Voriconazole Pharmacokinetics in Children With Gastrointestinal Graft Versus Host Disease

Disseminated fungal infections are a leading cause of mortality in children who receive
hematopoietic stem cell transplantation (SCT). Therefore, children routinely receive
prophylactic and empirical antifungal therapy after SCT. The most commonly used antifungal
agent in this population is voriconazole. Voriconazole can be given via intravenous or oral
routes and children who are post SCT are routinely switched from the intravenous to oral
formulation at the time of hospital discharge. However, the absorption and systemic exposure
of oral voriconazole has not been well-described in children. Furthermore, many children who
undergo transplantation develop gastrointestinal graft versus host disease and this likely
impacts oral absorption. The magnitude of effect resulting from graft versus host disease on
absorption of voriconazole and subsequent blood concentrations in children is unknown.
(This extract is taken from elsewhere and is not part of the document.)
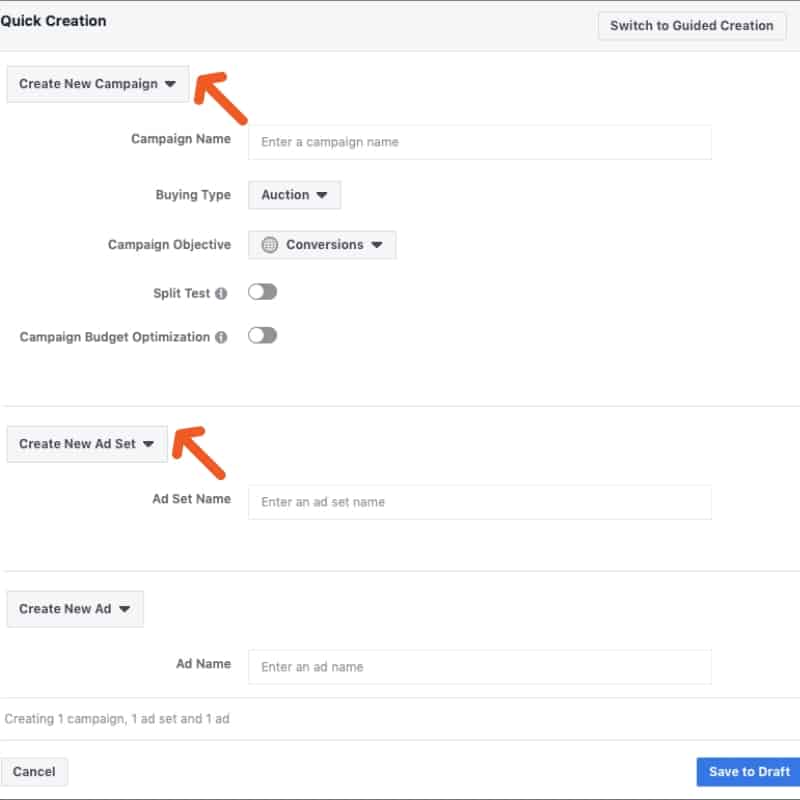Turn on Campaign Budget Optimization switch
Viewport: 800px width, 800px height.
pyautogui.click(x=262, y=336)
Thus
children with graft versus host disease are at a particularly high risk of inadequate
absorption with subsequent sub-therapeutic levels of voriconazole. They may need higher or
more frequent dosing to achieve therapeutic levels. The purpose of my research project is to
define the pharmacokinetics of oral voriconazole and establish dosing guidelines in children
following SCT.

Inclusion Criteria:

- Age ≤ 18 years, sufficient venous access to permit administration of voriconazole,
ability to take oral medications, written informed consent provided by the parent or
legally authorized representative, and Grade II or higher (extensive) gastrointestinal
graft versus host disease for those patients in the graft versus host disease patient
subset.

Exclusion Criteria:

- History of anaphylaxis attributed to voriconazole or other triazole compounds, any
concomitant condition, which in the opinion of the investigator would preclude a
patient's participation in the study, or previous participation in this study.